Our frequent correspondent “Greybeard” complains of a current science-fiction novel:
The author ruins a perfectly good story by inserting three must-haves of modern literature.
First, the characters must use crude language even if the objects involved are not anatomically capable of the actions attributed to them.
Second, the characters must take the name of a Christian deity in vain. Even though the novel is set in a distant future where all religion is viewed as a social construct and athiesim is axiomatically understood as the only true alternative, all surprises are met with the utterance of a name first introduced in the ancient Gospels. Why doesn’t anybody ever yell, “Oh Buddha!” when they hit their thumb with a hammer?
Third, characters must speak of the normality of all politically correct perversions.
Dr. Boli agrees that at least two of these three are sins against literary craft, but perhaps for different reasons from the ones his readers might expect.
1. It seems unlikely that we should even be able to recognize the crude language of the distant future. To take the mildest possible example of current vulgarity, what would a (presumably already surprised) time-traveler from 1950 make of the simple declaration “This book sucks”? Just to start with, such a traveler would be baffled by the intransitive use of a transitive verb. The best way to deal with a vulgarian as a character in a story of the future would be to have her spout random words in grammatically unlikely contexts (“Argh! Synergizing hammer! It hit my downsized thumb!”), and allow the shock and dismay of the politer characters to show us that we were hearing crude language.

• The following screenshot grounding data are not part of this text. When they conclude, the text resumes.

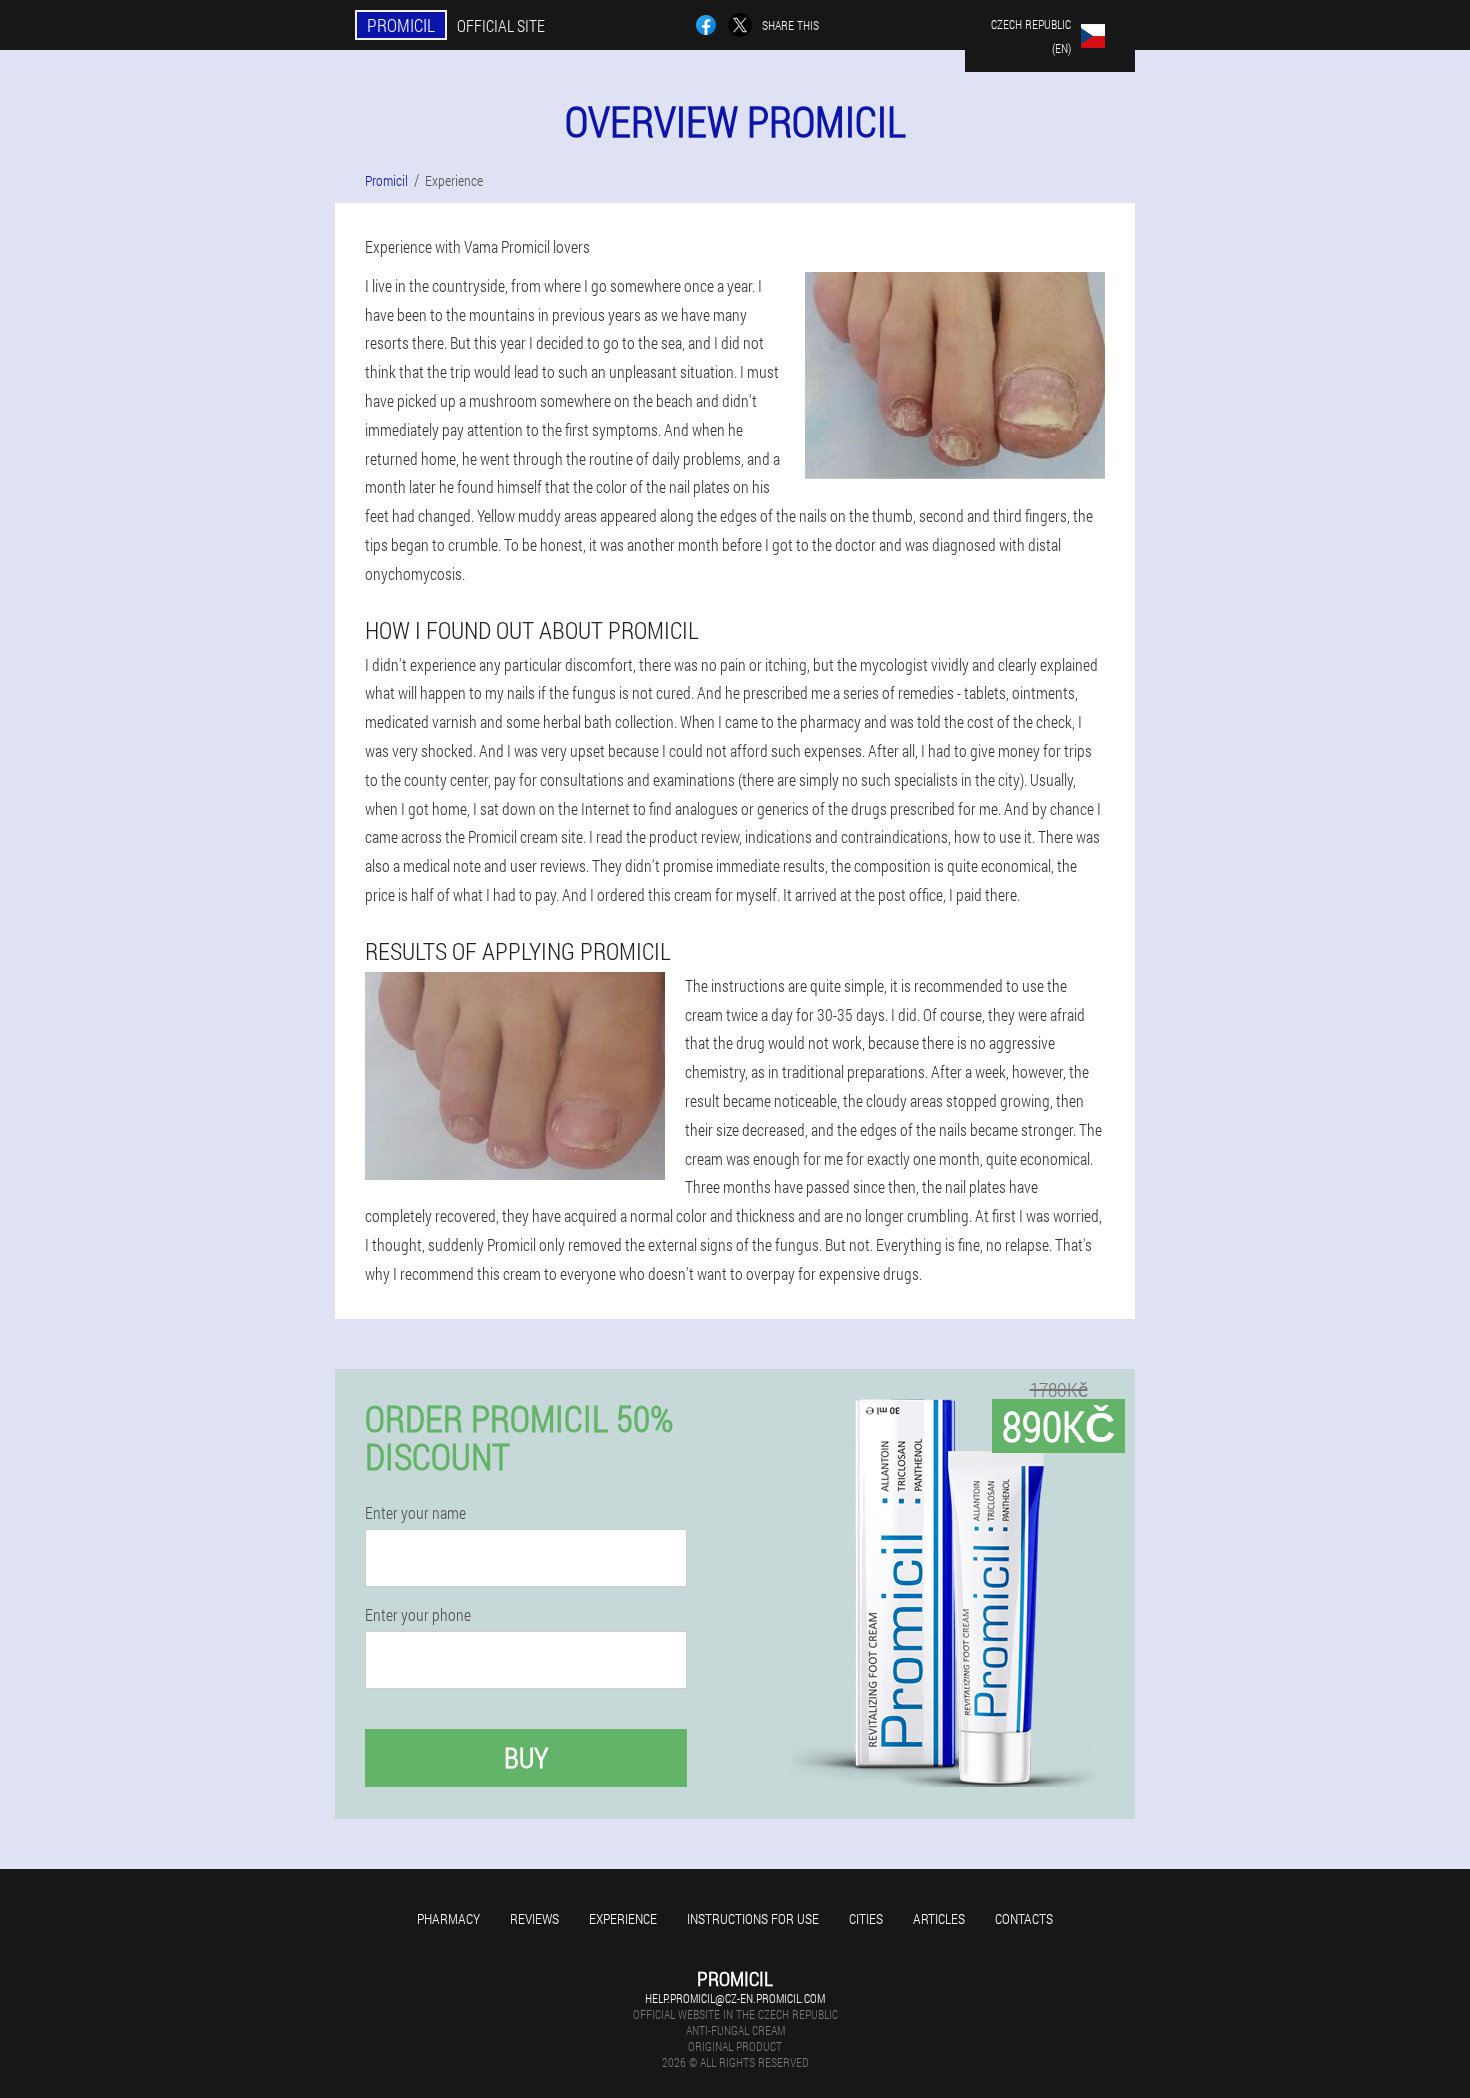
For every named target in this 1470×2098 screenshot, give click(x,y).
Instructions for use (753, 1918)
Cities (866, 1918)
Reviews (534, 1918)
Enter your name (415, 1513)
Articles (939, 1918)
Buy (526, 1757)
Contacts (1024, 1918)
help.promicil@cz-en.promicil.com (735, 1998)
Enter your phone (418, 1615)
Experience (623, 1918)
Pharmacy (448, 1918)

2. In the case of the Christian deity, Dr. Boli can think of a historical analogue that gives the blasphemy a bit of plausibility. A pagan Roman of the sixth century, having seen his ancient religion thoroughly beaten down by Christianity, and knowing that paganism was destined for the dustbin of history, would be quite incredulous if he were told that, thirteen or fourteen centuries later, aristocrats in the far-off island of Britain would swear “By Jove!” at the drop of a hat. Yet it was true.
3. This one, however, is certainly an egregious sin against plausibility. If a thing is actually considered normal, we do not mention its normality. No one says, “Gee, walking down to the IGA to buy a quart of milk and some corn flakes sure is normal, isn’t it?” If we do speak of the normality of something, we speak defiantly, because we know that there is a considerable part of the population that still considers it abnormal. In 1855, one might have said (and in fact one did say), “It’s perfectly normal for free colored citizens to go to church with free white citizens,” but in saying it one knew that one was causing several million egregious bigots to succumb to apoplectic fits, thus reducing the manpower of the other side in the inevitable civil war to come. So if a writer of speculative fiction imagines a future in which interspecific marriage is really considered normal, the one thing none of his characters can say is, “Irv’s wife is a Bougainvillea in a hanging basket, which of course is perfectly normal.”